### Given information

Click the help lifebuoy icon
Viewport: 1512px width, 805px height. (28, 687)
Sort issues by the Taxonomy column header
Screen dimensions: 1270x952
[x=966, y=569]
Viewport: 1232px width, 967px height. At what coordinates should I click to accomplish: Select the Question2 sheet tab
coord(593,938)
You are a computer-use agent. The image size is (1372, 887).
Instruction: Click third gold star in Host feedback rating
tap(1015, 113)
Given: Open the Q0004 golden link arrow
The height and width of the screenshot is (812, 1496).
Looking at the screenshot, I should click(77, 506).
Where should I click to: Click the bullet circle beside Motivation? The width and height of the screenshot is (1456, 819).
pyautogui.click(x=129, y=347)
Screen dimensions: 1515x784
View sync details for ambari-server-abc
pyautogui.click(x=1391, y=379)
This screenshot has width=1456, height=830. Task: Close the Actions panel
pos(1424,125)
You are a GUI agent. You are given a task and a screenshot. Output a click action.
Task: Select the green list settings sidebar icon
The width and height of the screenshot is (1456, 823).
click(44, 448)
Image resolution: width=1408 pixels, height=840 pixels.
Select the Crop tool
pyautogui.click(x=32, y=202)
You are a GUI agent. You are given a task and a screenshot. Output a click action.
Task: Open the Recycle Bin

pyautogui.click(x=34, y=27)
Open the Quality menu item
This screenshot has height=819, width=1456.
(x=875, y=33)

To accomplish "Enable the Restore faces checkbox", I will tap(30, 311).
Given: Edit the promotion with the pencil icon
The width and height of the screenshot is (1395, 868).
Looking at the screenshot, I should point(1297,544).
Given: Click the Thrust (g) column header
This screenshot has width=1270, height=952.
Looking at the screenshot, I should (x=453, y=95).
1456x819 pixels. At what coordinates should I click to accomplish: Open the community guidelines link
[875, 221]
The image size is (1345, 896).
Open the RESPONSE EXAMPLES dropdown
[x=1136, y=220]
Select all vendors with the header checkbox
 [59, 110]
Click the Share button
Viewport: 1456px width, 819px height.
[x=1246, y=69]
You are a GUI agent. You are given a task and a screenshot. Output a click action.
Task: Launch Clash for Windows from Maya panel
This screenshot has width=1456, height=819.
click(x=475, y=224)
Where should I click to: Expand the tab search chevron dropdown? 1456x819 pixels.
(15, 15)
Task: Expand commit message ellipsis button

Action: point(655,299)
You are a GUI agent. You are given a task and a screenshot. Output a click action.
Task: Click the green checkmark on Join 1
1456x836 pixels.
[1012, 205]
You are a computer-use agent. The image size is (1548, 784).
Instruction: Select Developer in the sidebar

######

Every entry must be given again exactly as it reads.

Click the help lifebuoy icon
Viewport: 1512px width, 805px height. (28, 687)
Sort issues by the Taxonomy column header
Screen dimensions: 1270x952
[x=966, y=569]
Viewport: 1232px width, 967px height. At what coordinates should I click to accomplish: Select the Question2 sheet tab
coord(593,938)
You are a computer-use agent. The image size is (1372, 887).
Instruction: Click third gold star in Host feedback rating
tap(1015, 113)
Given: Open the Q0004 golden link arrow
The height and width of the screenshot is (812, 1496).
Looking at the screenshot, I should click(77, 506).
Where should I click to: Click the bullet circle beside Motivation? The width and height of the screenshot is (1456, 819).
pyautogui.click(x=129, y=347)
Screen dimensions: 1515x784
View sync details for ambari-server-abc
pyautogui.click(x=1391, y=379)
This screenshot has width=1456, height=830. Task: Close the Actions panel
pos(1424,125)
You are a GUI agent. You are given a task and a screenshot. Output a click action.
Task: Select the green list settings sidebar icon
The width and height of the screenshot is (1456, 823).
click(44, 448)
Image resolution: width=1408 pixels, height=840 pixels.
Select the Crop tool
pyautogui.click(x=32, y=202)
You are a GUI agent. You are given a task and a screenshot. Output a click action.
Task: Open the Recycle Bin

pyautogui.click(x=34, y=27)
Open the Quality menu item
This screenshot has height=819, width=1456.
(x=875, y=33)

To accomplish "Enable the Restore faces checkbox", I will tap(30, 311).
Given: Edit the promotion with the pencil icon
The width and height of the screenshot is (1395, 868).
Looking at the screenshot, I should point(1297,544).
Given: Click the Thrust (g) column header
This screenshot has width=1270, height=952.
Looking at the screenshot, I should (x=453, y=95).
1456x819 pixels. At what coordinates should I click to accomplish: Open the community guidelines link
[875, 221]
The image size is (1345, 896).
Open the RESPONSE EXAMPLES dropdown
[x=1136, y=220]
Select all vendors with the header checkbox
 [59, 110]
Click the Share button
Viewport: 1456px width, 819px height.
[x=1246, y=69]
You are a GUI agent. You are given a task and a screenshot. Output a click action.
Task: Launch Clash for Windows from Maya panel
This screenshot has width=1456, height=819.
click(x=475, y=224)
Where should I click to: Expand the tab search chevron dropdown? 1456x819 pixels.
(15, 15)
Task: Expand commit message ellipsis button

Action: point(655,299)
You are a GUI agent. You are given a task and a screenshot. Output a click action.
Task: Click the green checkmark on Join 1
1456x836 pixels.
[1012, 205]
You are a computer-use agent. The image size is (1548, 784).
Instruction: Select Developer in the sidebar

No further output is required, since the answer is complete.